Throughout 2004 and 2005, Monsanto filed lawsuits against many farmers in Canada and the U.S. on the grounds of patent infringement, specifically the farmers’ sale of seed containing Monsanto’s patented genes. In some cases, farmers claimed the seed was unknowingly sown by wind carrying the seeds from neighboring crops, a claim rejected in Monsanto Canada Inc. v. Schmeiser. These instances began in the mid to late 1990s, with one of the most significant cases being decided in Monsanto’s favor by the Canadian Supreme Court. By a 5-4 vote in late May 2004, that court ruled that “by cultivating a plant containing the patented gene and composed of the patented cells without license, the appellants (canola farmer Percy Schmeiser) deprived the respondents of the full enjoyment of the patent.” With this ruling, the Canadian courts followed the U.S. Supreme Court in its decision on patent issues involving plants and genes.

As of February 2005, Monsanto has patent claims on breeding techniques for pigs which would grant them ownership of any pigs born of such techniques and their related herds.
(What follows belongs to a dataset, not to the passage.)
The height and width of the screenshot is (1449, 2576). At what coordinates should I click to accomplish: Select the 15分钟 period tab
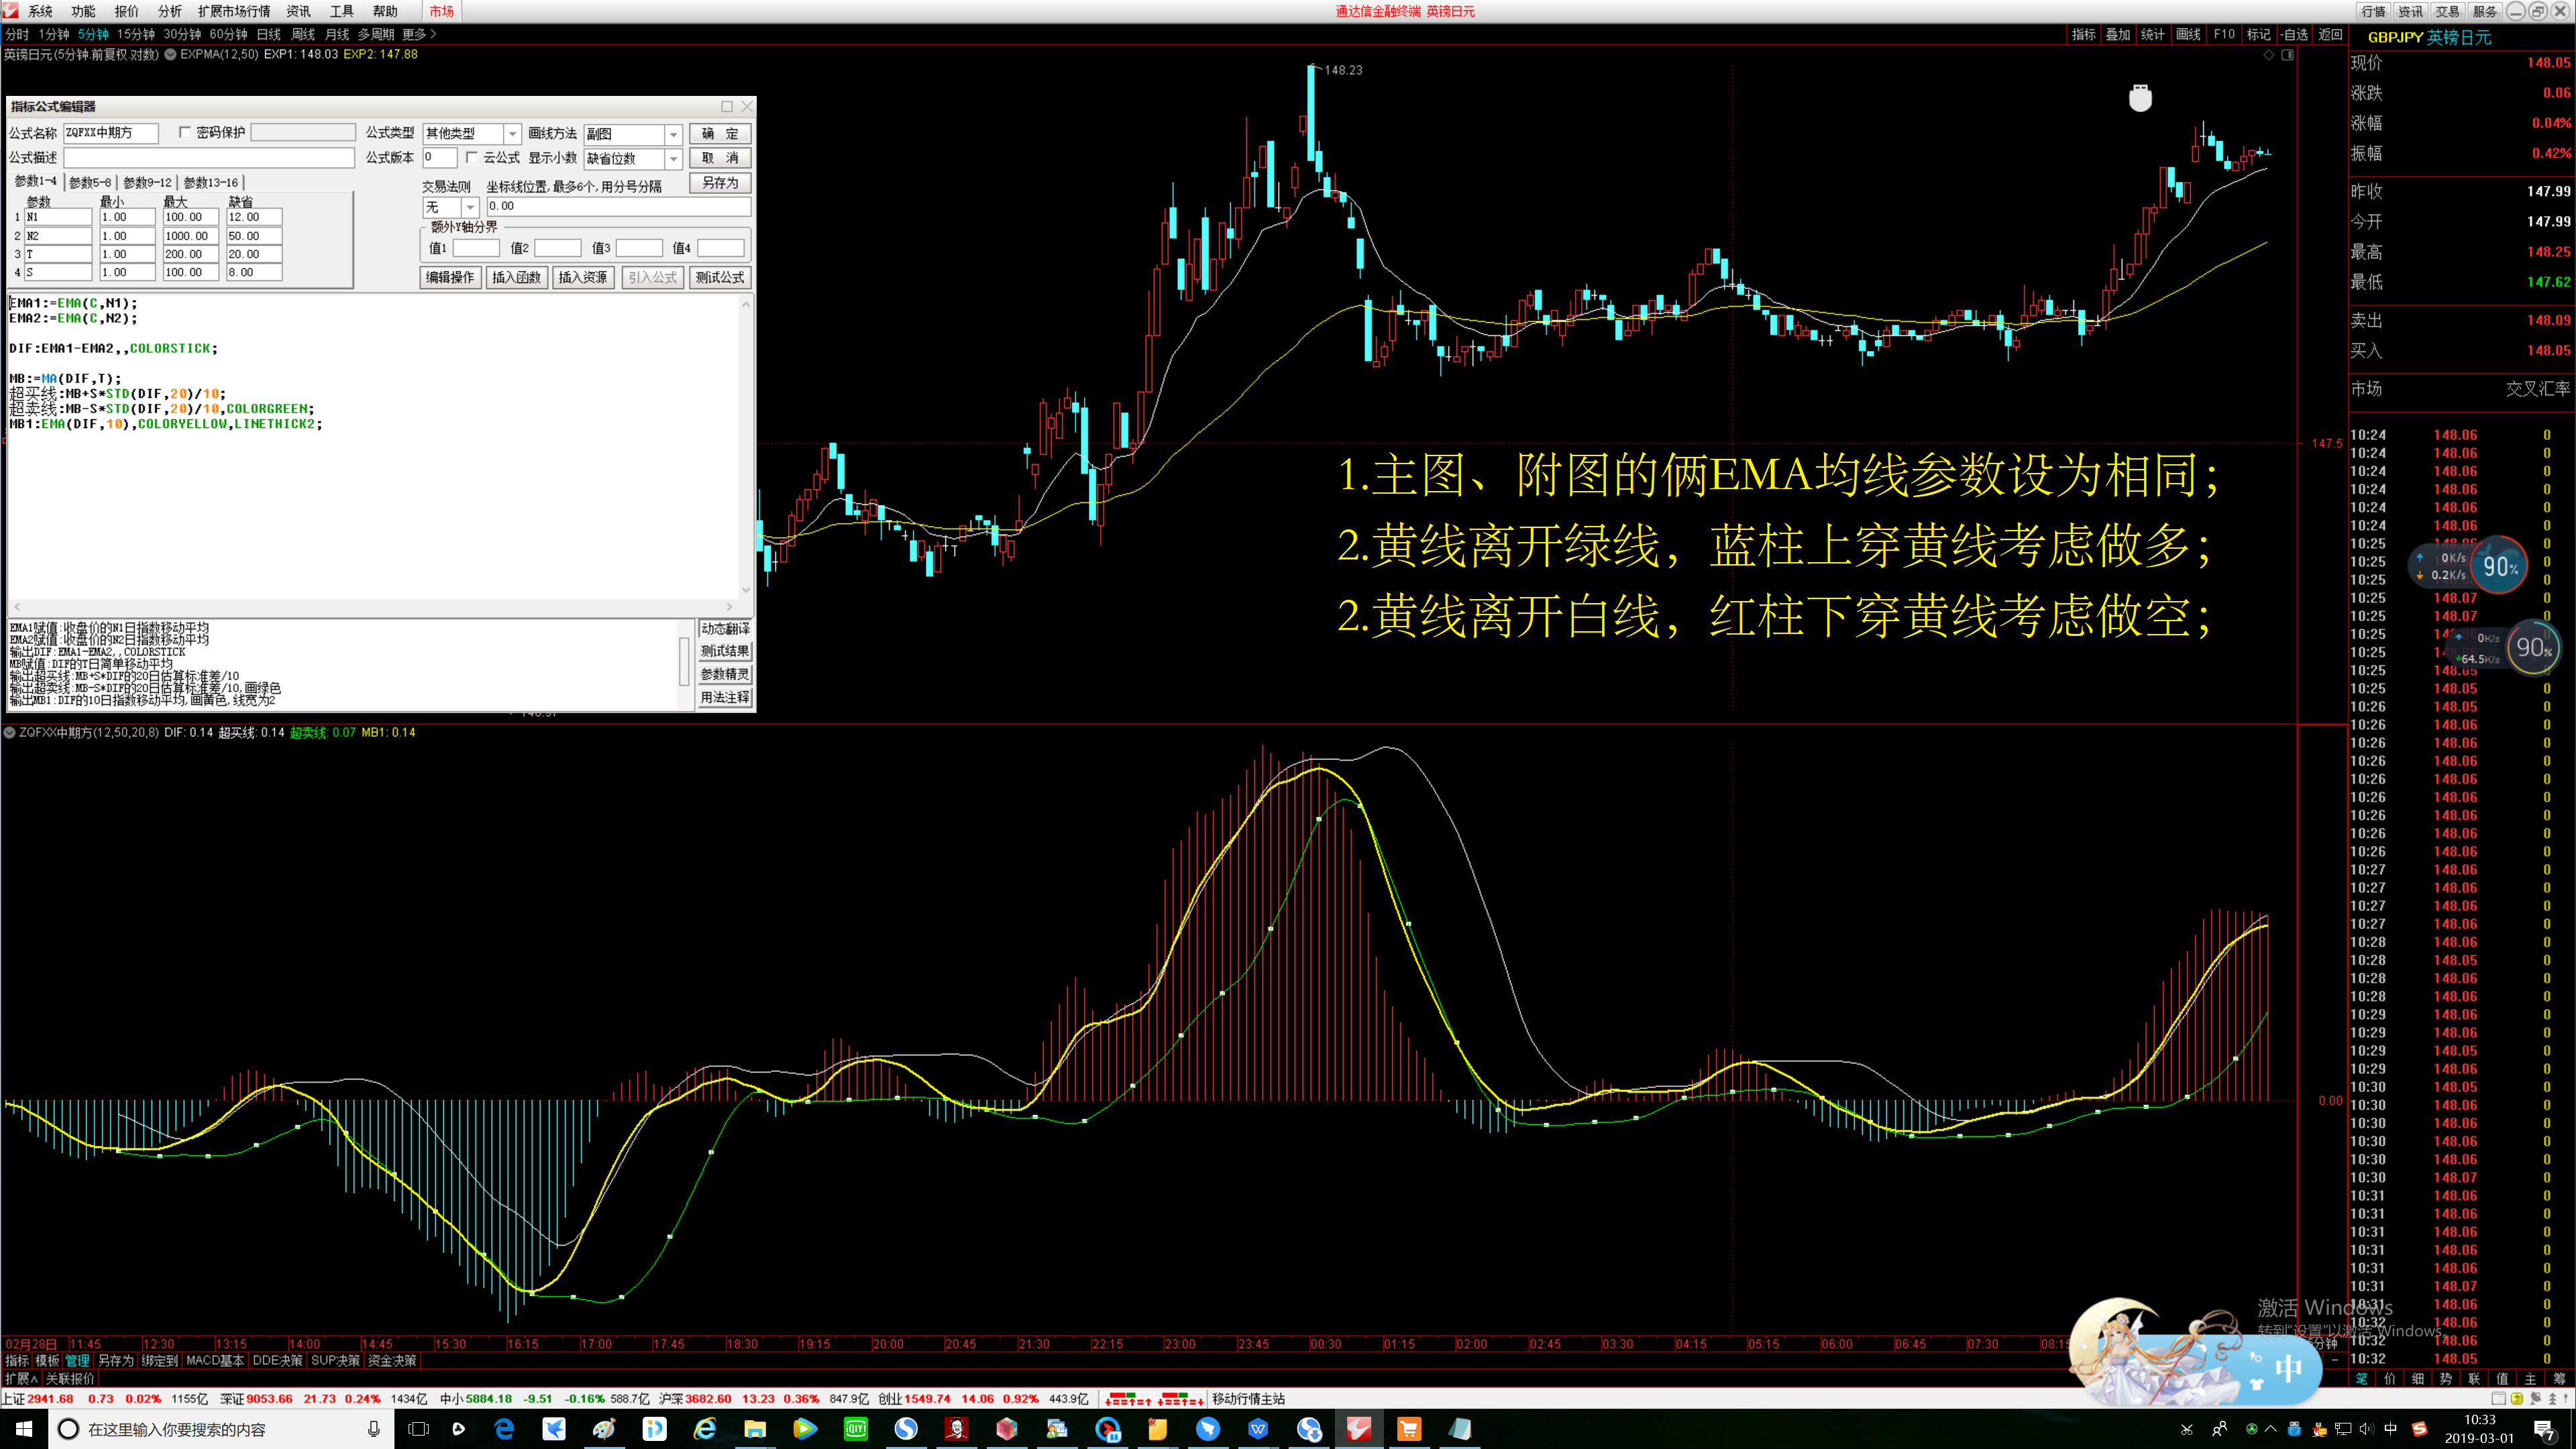(x=136, y=34)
Greenpeace claims Monsanto is trying to claim ownership on ordinary breeding techniques. Monsanto claims that the patent is a defensive measure to track animals from its system. They furthermore claim their patented method uses a specialized insemination device that requires less sperm than is typically needed.

In 2006, the Public Patent Foundation filed requests with the United States Patent and Trademark Office to revoke four patents that Monsanto has used in patent lawsuits against farmers. In the first round of reexamination, claims in all four patents were rejected by the Patent Office in four separate rulings dating from February through July 2007. Monsanto has since filed responses in the reexaminations.

In October 2008, the company’s Canadian division, Monsanto Canada Inc., was named one of Canada’s Top 100 Employers by Mediacorp Canada Inc., and was featured in Maclean’s newsmagazine. Later that month, Monsanto Canada Inc. was also named one of Manitoba’s Top Employers, which was announced by the Winnipeg Free Press newspaper.

In January 2010, Monsanto was named company of the year by Forbes.